◆ **Task statement**: Transcribe the entries, keeping every character the same.

◆ **Input material**:

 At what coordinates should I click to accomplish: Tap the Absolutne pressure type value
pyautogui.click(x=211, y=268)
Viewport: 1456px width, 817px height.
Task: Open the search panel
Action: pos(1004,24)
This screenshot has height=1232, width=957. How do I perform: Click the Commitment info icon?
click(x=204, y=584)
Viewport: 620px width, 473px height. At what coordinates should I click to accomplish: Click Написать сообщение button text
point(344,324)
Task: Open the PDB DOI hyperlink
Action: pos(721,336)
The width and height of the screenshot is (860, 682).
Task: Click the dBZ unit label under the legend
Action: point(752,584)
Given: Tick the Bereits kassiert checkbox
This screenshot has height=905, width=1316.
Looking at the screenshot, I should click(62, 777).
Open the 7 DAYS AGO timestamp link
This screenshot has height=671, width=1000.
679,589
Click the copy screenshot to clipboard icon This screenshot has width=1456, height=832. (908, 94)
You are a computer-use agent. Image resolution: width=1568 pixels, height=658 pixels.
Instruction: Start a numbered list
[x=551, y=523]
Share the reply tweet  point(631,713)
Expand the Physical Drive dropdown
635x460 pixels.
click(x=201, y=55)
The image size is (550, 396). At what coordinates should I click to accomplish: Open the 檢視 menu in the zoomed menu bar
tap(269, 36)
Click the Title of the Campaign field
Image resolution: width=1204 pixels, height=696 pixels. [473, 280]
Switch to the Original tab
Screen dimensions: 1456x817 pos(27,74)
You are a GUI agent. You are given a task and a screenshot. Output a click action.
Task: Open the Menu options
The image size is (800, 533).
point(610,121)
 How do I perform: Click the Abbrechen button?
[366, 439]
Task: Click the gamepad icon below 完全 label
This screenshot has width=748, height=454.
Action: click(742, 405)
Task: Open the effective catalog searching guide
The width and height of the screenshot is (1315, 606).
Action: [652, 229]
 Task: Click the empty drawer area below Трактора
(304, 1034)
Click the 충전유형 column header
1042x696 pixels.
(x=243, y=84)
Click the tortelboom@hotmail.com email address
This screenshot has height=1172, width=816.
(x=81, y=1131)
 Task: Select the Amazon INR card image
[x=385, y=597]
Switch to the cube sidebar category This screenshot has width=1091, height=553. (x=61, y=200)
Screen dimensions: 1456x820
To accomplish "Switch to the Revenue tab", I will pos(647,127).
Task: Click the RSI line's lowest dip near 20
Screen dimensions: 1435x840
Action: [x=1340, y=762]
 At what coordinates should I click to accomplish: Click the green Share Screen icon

◆ **Response area**:
 At what coordinates should I click to accomplish: Tap the Absolutne pressure type value
pyautogui.click(x=211, y=268)
Viewport: 1456px width, 817px height.
Task: Open the search panel
Action: pos(1004,24)
This screenshot has height=1232, width=957. How do I perform: Click the Commitment info icon?
click(x=204, y=584)
Viewport: 620px width, 473px height. At what coordinates should I click to accomplish: Click Написать сообщение button text
point(344,324)
Task: Open the PDB DOI hyperlink
Action: pos(721,336)
The width and height of the screenshot is (860, 682).
Task: Click the dBZ unit label under the legend
Action: point(752,584)
Given: Tick the Bereits kassiert checkbox
This screenshot has height=905, width=1316.
Looking at the screenshot, I should click(62, 777).
Open the 7 DAYS AGO timestamp link
This screenshot has height=671, width=1000.
679,589
Click the copy screenshot to clipboard icon This screenshot has width=1456, height=832. (908, 94)
You are a computer-use agent. Image resolution: width=1568 pixels, height=658 pixels.
Instruction: Start a numbered list
[x=551, y=523]
Share the reply tweet  point(631,713)
Expand the Physical Drive dropdown
635x460 pixels.
click(x=201, y=55)
The image size is (550, 396). At what coordinates should I click to accomplish: Open the 檢視 menu in the zoomed menu bar
tap(269, 36)
Click the Title of the Campaign field
Image resolution: width=1204 pixels, height=696 pixels. [473, 280]
Switch to the Original tab
Screen dimensions: 1456x817 pos(27,74)
You are a GUI agent. You are given a task and a screenshot. Output a click action.
Task: Open the Menu options
The image size is (800, 533).
point(610,121)
 How do I perform: Click the Abbrechen button?
[366, 439]
Task: Click the gamepad icon below 完全 label
This screenshot has width=748, height=454.
Action: click(742, 405)
Task: Open the effective catalog searching guide
The width and height of the screenshot is (1315, 606).
Action: [652, 229]
 Task: Click the empty drawer area below Трактора
(304, 1034)
Click the 충전유형 column header
1042x696 pixels.
(x=243, y=84)
Click the tortelboom@hotmail.com email address
This screenshot has height=1172, width=816.
(x=81, y=1131)
 Task: Select the Amazon INR card image
[x=385, y=597]
Switch to the cube sidebar category This screenshot has width=1091, height=553. (x=61, y=200)
Screen dimensions: 1456x820
To accomplish "Switch to the Revenue tab", I will pos(647,127).
Task: Click the RSI line's lowest dip near 20
Screen dimensions: 1435x840
Action: [x=1340, y=762]
 At what coordinates should I click to accomplish: Click the green Share Screen icon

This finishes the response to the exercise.